Третье основное направление персоналистской антропологии, уже упоминавшееся нами, представляет собой попытку уравновесить развитие в этом направлении, конституируя формы и нормы заново.
Эти три тенденции мы теперь намерены проследить у других мыслителей персоналистского направления.
Многие персоналисты нашего времени подчеркивают связь отдельного человеческого индивида со всеобщими закономерностями в духе философии сущностей или же в духе естествознания, однако приоритет все же однозначно отводится индивиду, личности. Так, например, Уильям Стерн четко различает личностные и вещные отношения, а это представляет собой резкое отрицание односторонне-натуралистической точки зрения. Согласно его учению, личность представляет собой реальное, уникальное и самоценное единство, которое, несмотря на множественность частных функций, осуществляет единую, целенаправленную деятельность. Личность есть целостность, которую нельзя свести ко всеобщим вещным закономерностям. В противоположность этому, вещь есть простая сумма многих частей, не имеющих действительной внутренней связи; это агрегат, чисто механическое соединение частей, никоим образом не несущее в себе целенаправленности и целостности.
Такое противопоставление типично для многих персоналистских концепций в современной антропологии, типично для тех, кто отвергает натурализм. Однако сам Стерн делает это различие относительным, сводя его не к двум различным способам бытия, а всего лишь к двум способам рассмотрения одной и той же реальности. Если мы рассматриваем нечто, глядя «снизу», выделяя в первую очередь части, — оно выступает как вещь, если же мы смотрим на него «сверху», как на целое, — то это личность. Таким образом, мир — «глядя сверху» — сплошь представляет собой иерархию «личностей». Понятие личности здесь расширяется и распространяется вплоть до всеобщего телеологического толкования мира.

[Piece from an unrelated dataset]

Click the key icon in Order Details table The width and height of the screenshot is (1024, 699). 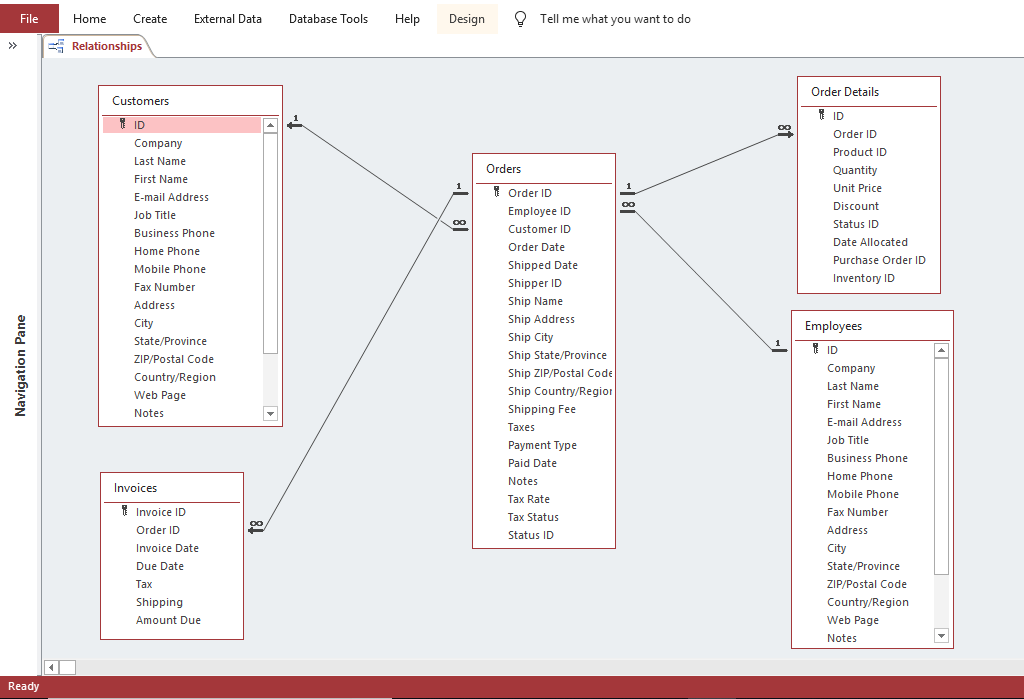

Гораздо более в духе спиритуализма и, следовательно, уходя еще дальше от натурализма, понимает личность Эмманюэль Мунье. Самое существенное для личности — выйти за рамки природы и отвлечься от нее. Личность существенно свободна, она должна отстаивать эту свободу в постоянной борьбе против инертности природы, вещей. Перед ней стоит задача — трансцендировать жесткие, чисто природные закономерности и их парализующий детерминизм.

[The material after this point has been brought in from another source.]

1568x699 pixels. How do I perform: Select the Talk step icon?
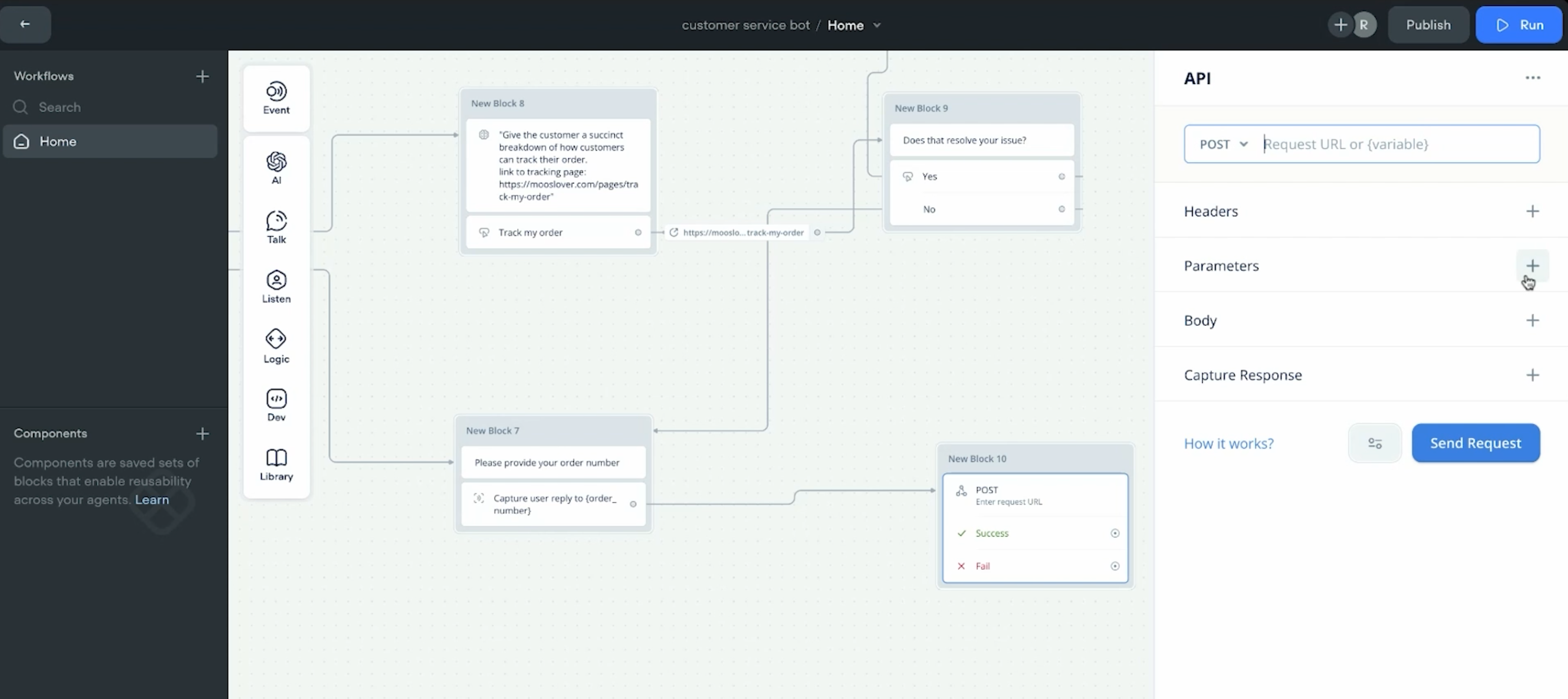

Однако при этом личность у Мунье понимается не как атомистически замкнутый и изолированный индивидуум, а как живое существо, раскрывающееся в свободной коммуникации навстречу другим людям. Человек должен пониматься исходя из его целостных связей со своей средой. Он открыт не только по отношению к другим личностям, но и по отношению к природе, а прежде всего — по отношению к Абсолютному. Это Абсолютное не есть что-то косное, застывшее и исторически неизменное. Оно, как живое целое, пронизывает все индивидуальное. Такая концепция напоминает иррационалистические учения. О том же говорит и акцент на коммуникацию, что ведет, в тенденции, к разрушению жесткой структуры индивида. Однако, наряду с этим иррационалистическим уклоном, у Мунье можно обнаружить и те моменты, которые уже подготавливают трансцендентально-конституитивное понимание личности. Так, он особо подчеркивает творческую сторону человеческой свободы и ответственность каждого отдельного индивида за формирование своей собственной жизни.
Подлинно христианскую по происхождению идею личности выдвигает на передний план в своей персоналистской философии соотечественник Мунье Морис Недонсель. Но он также понимает личность и явно спиритуалистически. Исходным для него выступает не изолированное «я», а живое единство «мы»; раскол на «я» и «ты» происходит лишь впоследствии. Но и человеческое «мы» невозможно, если нет всеохватывающей действительности абсолютной личности. Предпосылкой подлинного сообщества и подлинной любви между людьми выступает всеохватывающая божественная любовь.